My implementation of this is the following:
public (int, int, int) GetLongestElapsedPeriod(List<(int, DateTime, DateTime)> periods)
{
int firstId = -1;
int secondId = -1;
int periodInDays = 0;
foreach (var period in periods)
{
var Id = period.Item1;
var dateFrom = period.Item2;
var dateTo = period.Item3;
for (int i = 0; i < periods.Count; i++)
{
if (Id != periods[i].Item1)
{
var tempId = periods[i].Item1;
var tempDateFrom = periods[i].Item2;
var tempDateTo = periods[i].Item3;
if (tempDateFrom < dateTo && tempDateTo > dateFrom)
{
DateTime commonStartingDate = tempDateFrom > dateFrom ? tempDateFrom : dateFrom;
DateTime commonEndDate = tempDateTo > dateTo ? dateTo : tempDateTo;
var elapsedPeriod = commonEndDate - commonStartingDate;
if ((int)elapsedPeriod.TotalDays > periodInDays)
{
periodInDays = (int)elapsedPeriod.TotalDays;
firstId = Id;
secondId = tempId;
}
}
}
}
}
return (firstId, secondId, periodInDays);
}
But I think this way is not very efficient and I'm looking for ideas to optimize this logic.

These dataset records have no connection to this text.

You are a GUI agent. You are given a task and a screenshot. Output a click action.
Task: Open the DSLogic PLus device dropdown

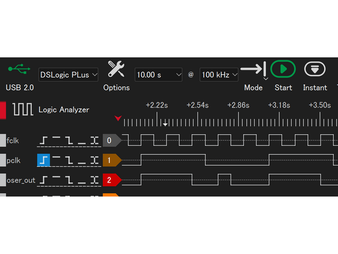pyautogui.click(x=69, y=75)
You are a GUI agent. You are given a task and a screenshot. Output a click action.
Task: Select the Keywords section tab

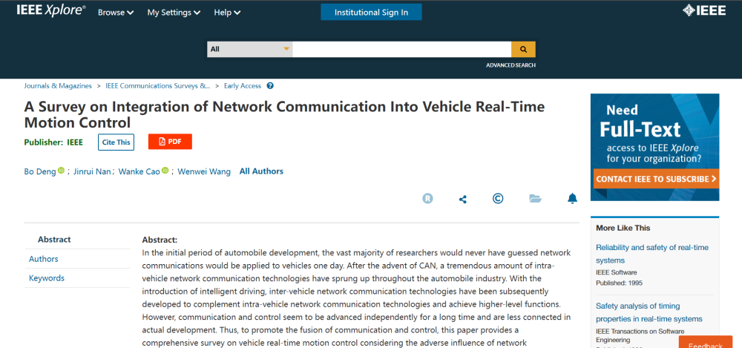[x=47, y=278]
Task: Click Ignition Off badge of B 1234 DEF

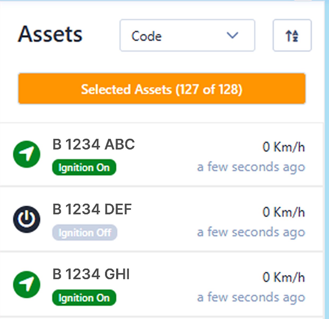Action: 85,233
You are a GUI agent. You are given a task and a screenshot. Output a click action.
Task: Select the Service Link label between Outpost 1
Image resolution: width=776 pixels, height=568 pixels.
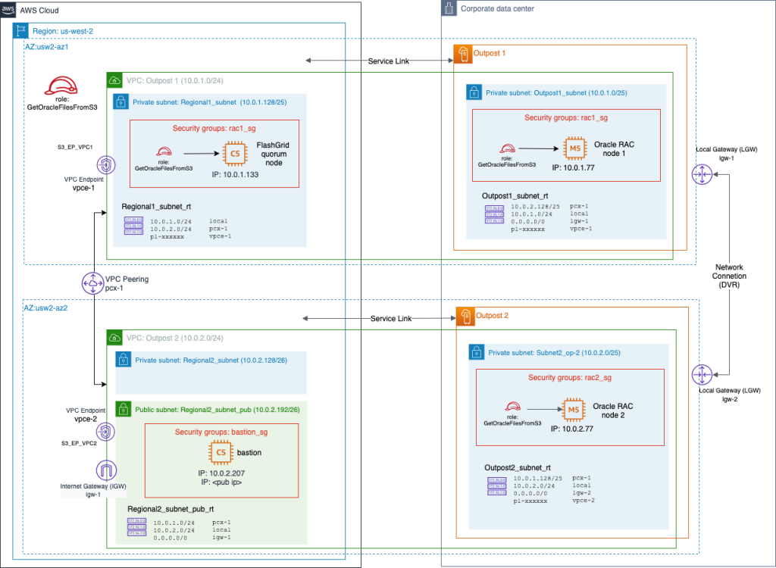(390, 61)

Also, I suspect that this is variation of some more general algorithmic problem.
1 Answer 1
I am not a c# programmer.
Firstly, you use a for each and a nested for loop, but both of these are iterating through the same List. For consistency (and for the next comment to make sense), I suggest that you use for loops.

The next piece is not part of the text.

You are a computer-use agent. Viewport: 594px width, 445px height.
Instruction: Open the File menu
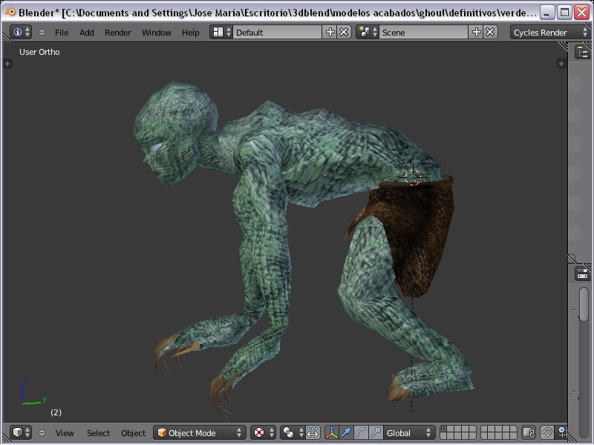[62, 33]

for (int i = 0; i < periods.Count; i++)
You could start i not from 0. but from your current location + 1 in the outer loop. The logic behind this is that you have already compared the pairs of periods previous to this - no need to double handle. Hence why using similar for loops will make this easier - you will be counting where you are in the List in the outer loop.
Making this small change means that if (Id != periods[i].Item1 is no longer needed - reducing one nesting level in the code.

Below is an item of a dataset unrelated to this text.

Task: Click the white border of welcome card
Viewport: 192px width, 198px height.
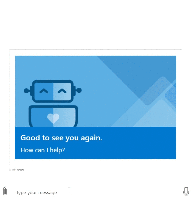Action: (x=96, y=53)
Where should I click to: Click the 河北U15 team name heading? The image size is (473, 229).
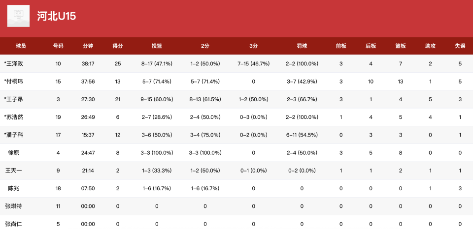56,16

As a 'meaningful name thing', I would call commonStartingDate and commonEndDate overlapStart and overlapEnd respectively - this is more descriptive of what you mean.
overlapStart = max(period1.Start, period2.Start)
overlapEnd = min(period1.End,period2.End)
Error checking: check that Item2 is always less than Item3 (and fix if not), otherwise your logic will be broken.
You could simplify var elapsedPeriod = commonEndDate - commonStartingDate and the following code by using:
int elapsedPeriod = (int)(commonEndDate - commonStartingDate).TotalDays
May not look simpler above, but in the next block:
if (elapsedPeriod > periodInDays)
{
periodInDays = elapsedPeriod;
firstId = Id;
secondId = tempId;
You don't use elapsedPeriod for anything else.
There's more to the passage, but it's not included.